The Airborne Toxic Event singles chronology
| "Gasoline" (2008) | "Sometime Around Midnight" (2009) | "Happiness Is Overrated" (2009) |

Music video
- ”Sometime Around Midnight” ver. 1 on YouTube

Music video
- ”Sometime Around Midnight” ver. 2 on YouTube

= Sometime Around Midnight =

"Sometime Around Midnight" is a song by American indie rock band The Airborne Toxic Event.
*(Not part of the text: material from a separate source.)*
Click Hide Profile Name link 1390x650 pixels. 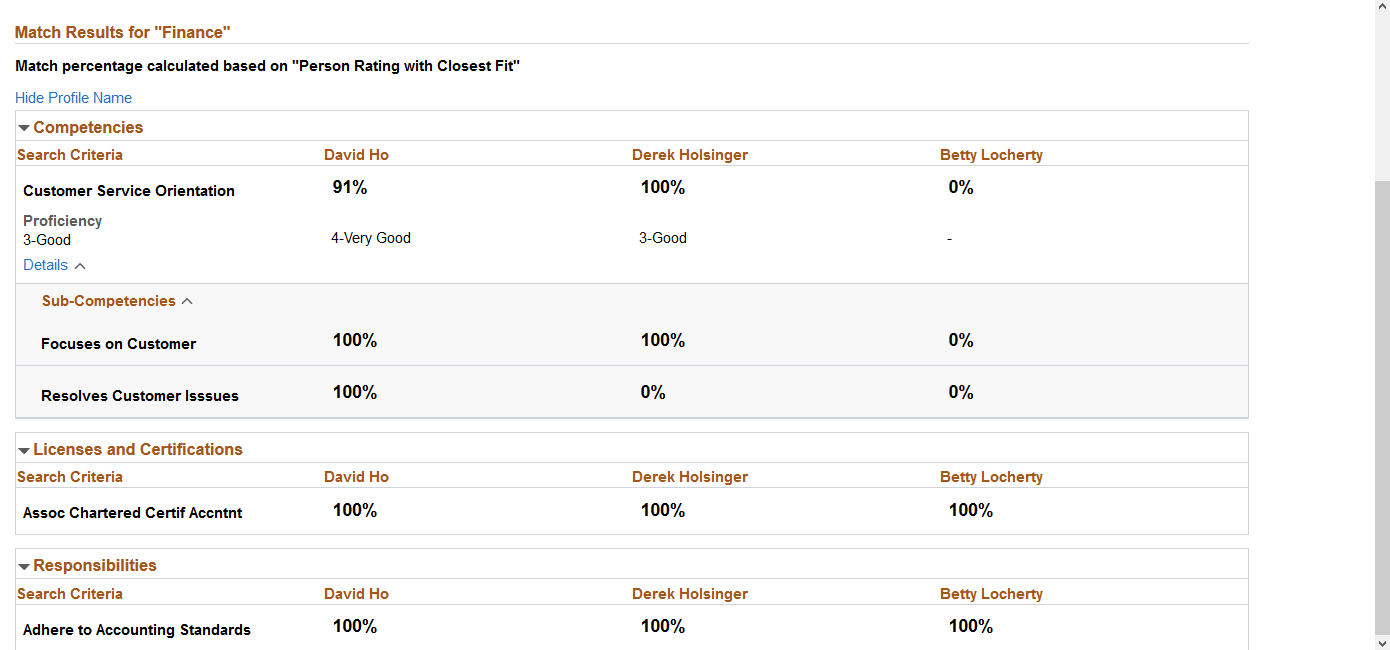(x=73, y=97)
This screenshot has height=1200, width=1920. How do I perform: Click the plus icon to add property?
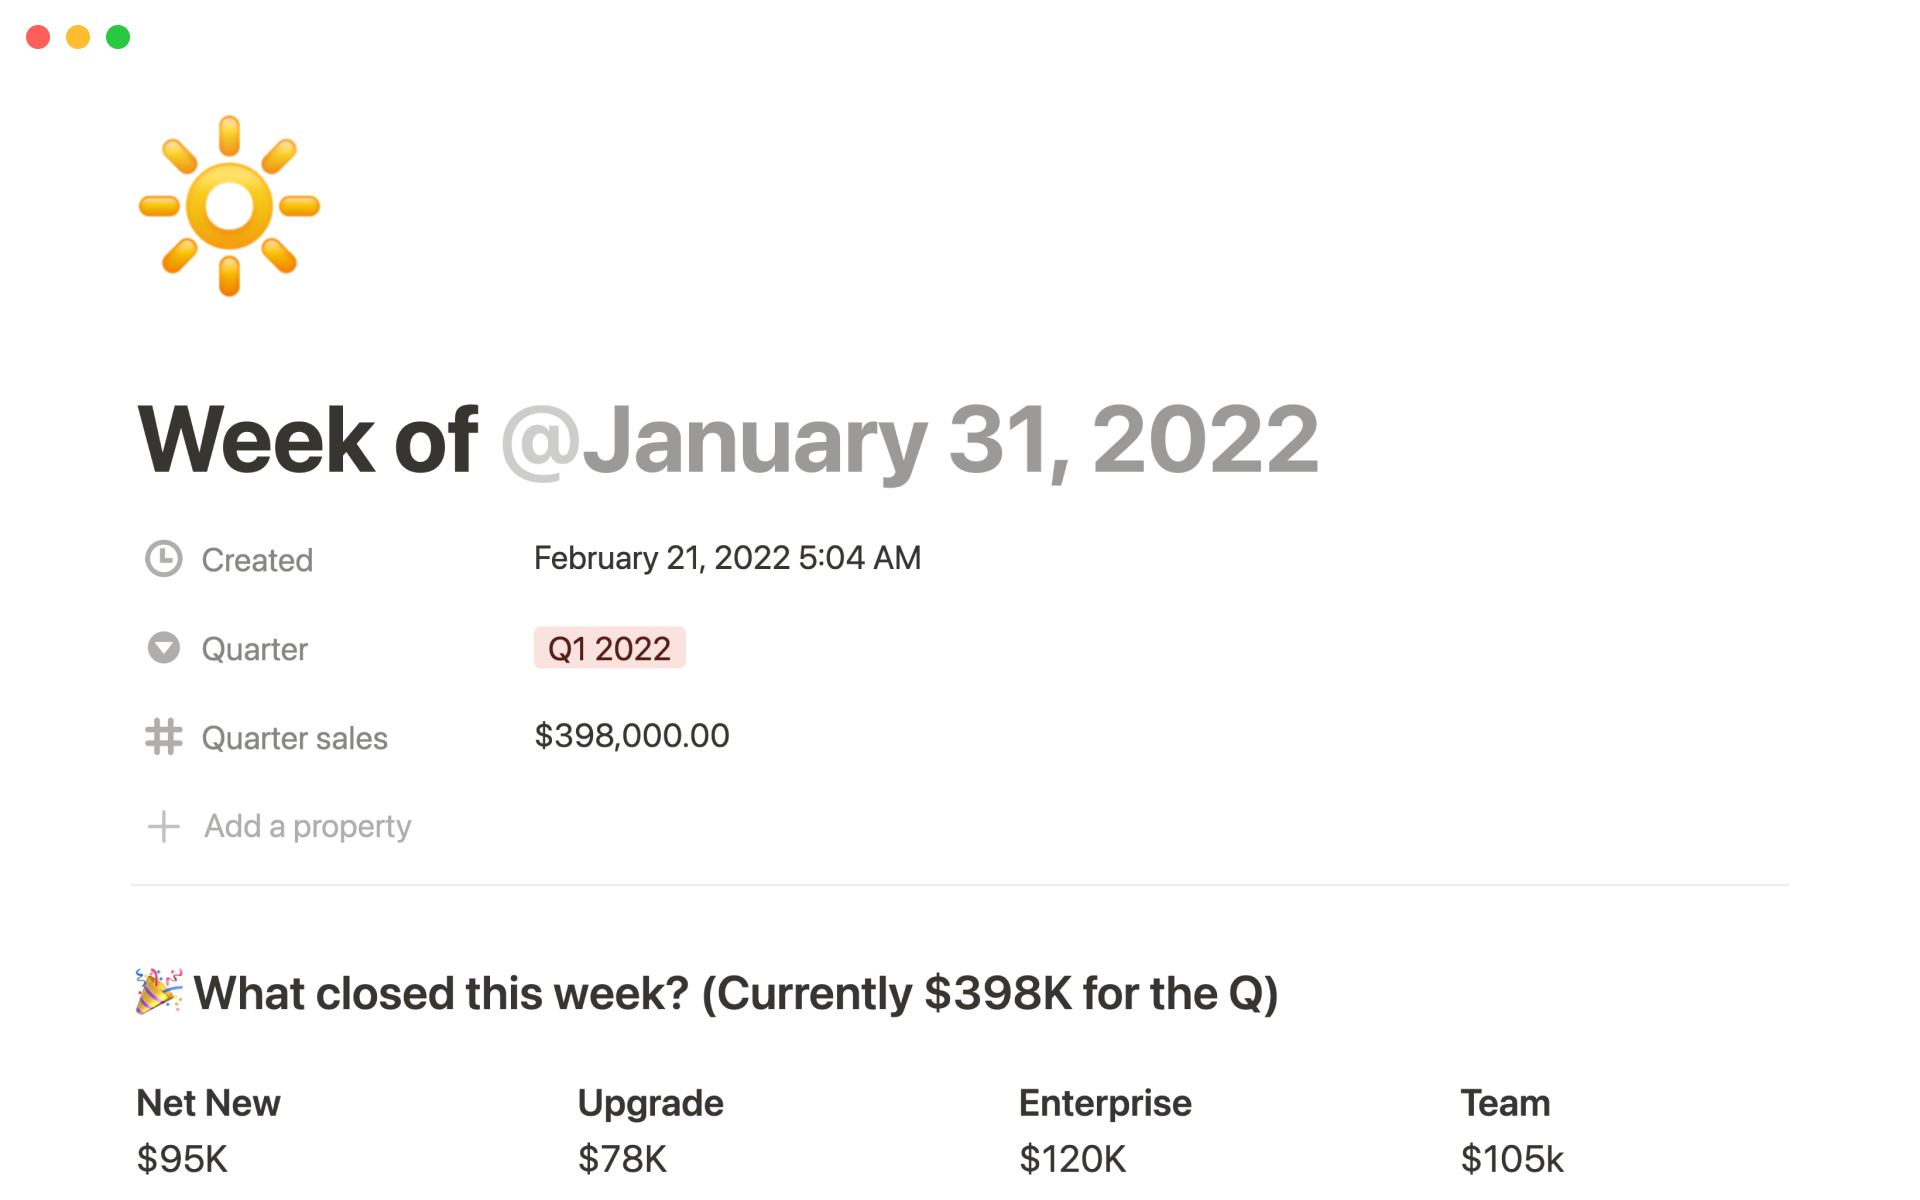(163, 826)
It was released as the second single from their self-titled debut album (2008) on February 2, 2009, in the UK. The song peaked at number 115 on the Billboard Hot 100, number 29 on the Wallonia Ultratop chart in Belgium, and number 33 on the UK Singles Chart.

==Composition==
The song is about a night when lead singer Mikel Jollett met a former girlfriend while out at a bar, during which he discovered that he still loved her. The entire band was present during this event. The lyrics to the song were written in isolation by Jollett over the course of the next three days.

==Release==
"Sometime Around Midnight" was iTunes' #1 alternative song of 2008. An acoustic version of this song was chosen as the Starbucks Pick of the Week for May 6.

==Music video==
The song has two music videos, the first of which was released in August 2008, and was directed by Jason Wishnow. This video is a literal re-telling of the song's events. The second video was released on April 30, 2009, and was directed by D.J. Caruso. The newer video is a more abstract, surreal depiction of Jollett writing the song. Actress Anita Briem stars as the love interest in the video.

==Track listing==
- Majordomo — 826663-11310 (UK CD single)

| No. | Title | Length |
|---|---|---|
| 1. | "Sometime Around Midnight" | 5:03 |
| 2. | "Innocence" (KCRW Radio Performance With Calder Quartet) | 8:50 |

==Charts==

===Weekly charts===

Weekly chart performance for "Sometime Around Midnight"
| Chart (2009) | Peak position |
|---|---|
| Belgium (Ultratop 50 Wallonia) | 29 |
| Scottish Singles Sales (Official Charts) | 14 |
| UK Singles (Official Charts) | 33 |
| US Bubbling Under Hot 100 (Billboard) | 15 |
| US Hot Rock & Alternative Songs (Billboard) | 23 |

===Year-end charts===

Year-end chart performance for "Sometime Around Midnight"
| Chart (2009) | Position |
|---|---|
| US Hot Rock Songs (Billboard) | 23 |

==Certifications==

Certifications for "Sometime Around Midnight"
| Region | Certification | Certified units/sales |
| United States (RIAA) | Gold | 500,000^{^} |
^{^} Shipments figures based on certification alone.